The Outbox pattern ensures that domain events are sent only if the related business operation is committed.

How it works:

1. Begin DB Transaction
2. Save order to `orders` table
3. Insert event to `outbox` table
4. Commit transaction

A background process then polls the outbox table and sends messages to the message broker.

This ensures:

No message is sent if the DB write fails
No DB write is done without queuing the message

But here's the catch: It only covers your half of the contract.

The Inbox Pattern: Reliable Receive

Now, imagine your order service emits an event, but the inventory service crashes just before processing it. Or processes it twice due to retries.

That's where the Inbox pattern comes in.

How it works:

1. Receive message from broker
2. Start DB transaction
3. Check if `message_id` exists in `inbox` table
4. If not, insert into `inbox`, then process
5. Commit

This ensures:

Messages are processed only once (idempotency)
Messages are never lost due to crashes

The combination of Outbox + Inbox gives you at-least-once delivery with idempotent processing, the practical sweet spot.

Putting All Together

The following sequence diagram ties everything together. It shows the entire lifecycle of a message from the moment a user places an order, through reliable event emission via the Outbox pattern, to safe and idempotent processing on the receiver's side via the Inbox pattern.

After the event is saved to the inbox table, the same service that inserted it (e.g., InventoryService) proceeds to execute the corresponding business logic, like updating inventory stock or initiating follow-up actions. This execution is part of the same transaction that saves the inbox entry to ensure consistency.

Step-by-step breakdown:

The user places an order.
OrderService wraps the operation in a transaction, writing to both orders and outbox_events tables.
A background dispatcher picks up new events from the Outbox and publishes them to a message broker.
InventoryService receives the event, checks its inbox table to avoid duplicates, and processes it if not alr’t already been handled.

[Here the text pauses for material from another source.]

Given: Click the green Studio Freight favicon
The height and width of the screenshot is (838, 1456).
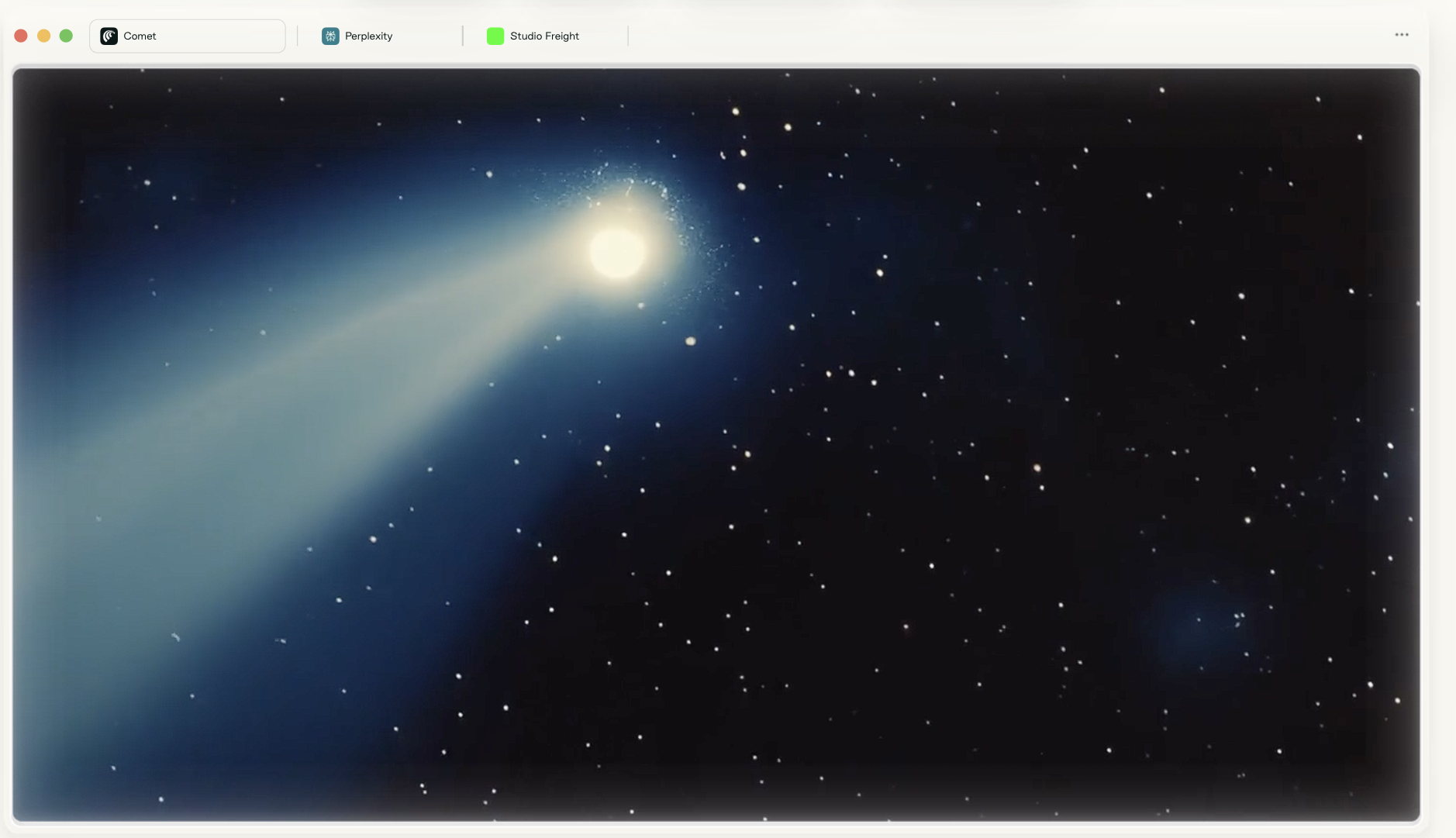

This flow ensures that no message is lost and each message is processed exactly once, achieving at-least-once semantics with idempotency.

Here's how the full flow looks as a sequence diagram:

Real-World Example

Stripe uses a variation of this pattern. Events are stored and replayable. Every event includes an idempotency_key and event delivery is tracked for success.

Many teams roll their own simpler version using:

Postgres tables for outbox/inbox
Kafka or RabbitMQ for transport
A cron job or queue-based worker for dispatch

Trade-offs and Failure Modes

Delayed processing: Outbox dispatcher or Inbox consumer can lag
Duplication: At-least-once delivery means processing logic must be idempotent
Storage growth: Outbox/Inbox tables can grow; need purging/archiving strategy
Delivery not immediate: Adds latency due to polling or background workers

Despite these, it's the most robust design for mission-critical messaging between services.

Anti-Patterns and Pitfalls

While the Outbox and Inbox patterns are powerful for reliable messaging, several pitfalls can undermine their effectiveness if not addressed. These patterns should not be treated as fire-and-forget solutions; they require thoughtful integration into your system’s lifecycle, operations, and failure management strategies:

Unbounded Table Growth: Without a strategy to purge or archive old entries, outbox and inbox tables can grow indefinitely, impacting performance and storage costs. You need to implement regular cleanup or archival processes.
Database as Bottleneck: Relying heavily on the database for both business and messaging operations can reduce system elasticity. If high throughput is a priority, you must consider alternatives or optimizations.
Immediate Delivery Expectations: These patterns introduce latency, as events are processed asynchronously. Don’t assume immediate delivery; design your system to tolerate some delay.